### Task statement
Pick up the article below on the CDC's warning about drinking and pregnancy, and continue it from its final sentence.

The nation's leading public health institute has a message for millions of American women: If you want to have sex, stop boozing, because you might get pregnant.
On Tuesday, the Centers for Disease Control and Prevention issued a statement aimed at reducing the incidence of fetal alcohol spectrum disorders (FASDs), which "can cause lasting physical, behavioral, and intellectual disabilities" and can result from alcohol consumption during pregnancy. With that goal in mind, the CDC noted:
An estimated 3.3 million women between the ages of 15 and 44 years are at risk of exposing their developing baby to alcohol because they are drinking, sexually active, and not using birth control to prevent pregnancy, according to the latest CDC Vital Signs report released today. The report also found that 3 in 4 women who want to get pregnant as soon as possible do not stop drinking alcohol when they stop using birth control.
The press release goes on to make the thinly veiled suggestion that any woman who might expose even a hypothetical fetus to FASDs should abstain from drinking entirely.

### Collected material
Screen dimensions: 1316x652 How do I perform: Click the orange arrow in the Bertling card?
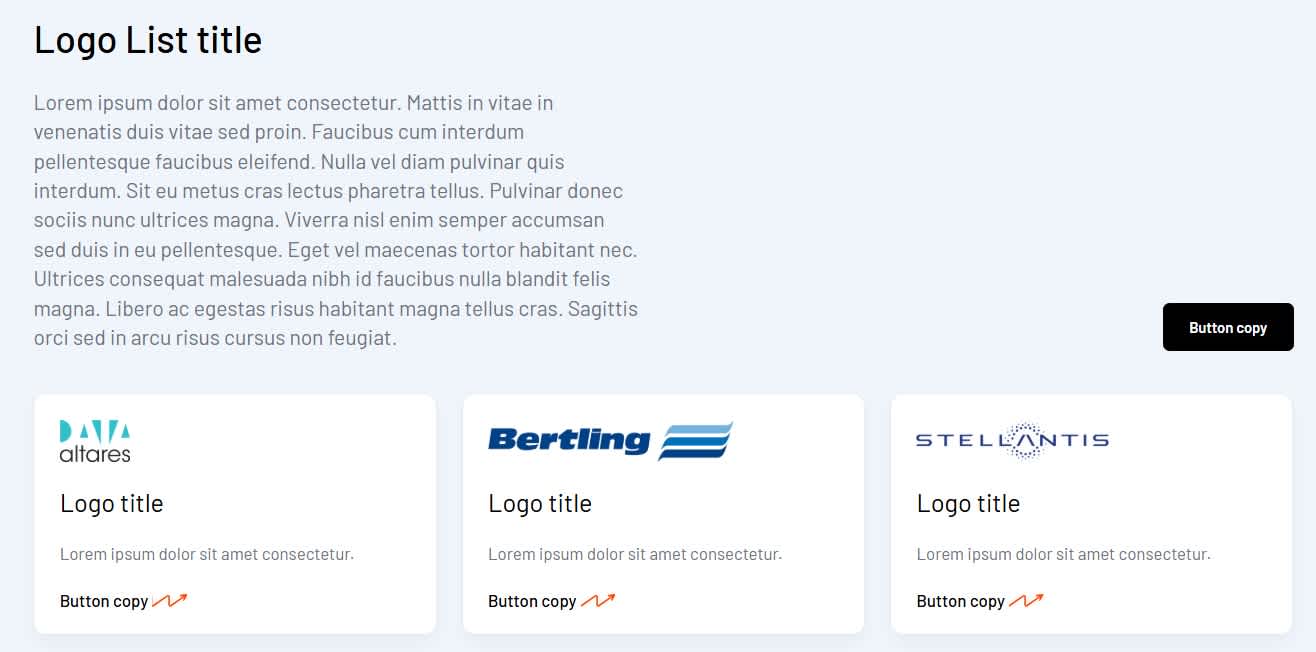click(x=598, y=601)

### Answer to this problem
"Alcohol can permanently harm a developing baby before a woman knows she is pregnant," Dr. Anne Schuchat, CDC Principal Deputy Director, said. "About half of all pregnancies in the United States are unplanned, and even if planned, most women won't know they are pregnant for the first month or so, when they might still be drinking. The risk is real. Why take the chance?"
So, basically, if you are a woman who has ever had unprotected sex and you have a uterus that could potentially be inhabited, you have two options: Either shut your legs or stick to club soda.
Of course, as the 31% of women who rely on the pullout method (or the likely much larger group of people having totally unprotected sex who just don't want to admit it) could tell you, the CDC's suggestion is fairly unrealistic, in that it ignores the reality of how women are actually having sex. In addition to policing women's bodies and shaming them for their choices, the recommendation utterly ignores the reasons why women might not be using contraception.
Often, those reasons are entirely out of women's control. Contraceptive access remains severely limited for millions of American women for myriad reasons, from a lack of insurance coverage to the cost of doctors' appointments to persistent pharmacy refusals to provide birth control. Some women can't get to the pharmacy before it closes to get their contraception; others are shamed when they go to pick it up.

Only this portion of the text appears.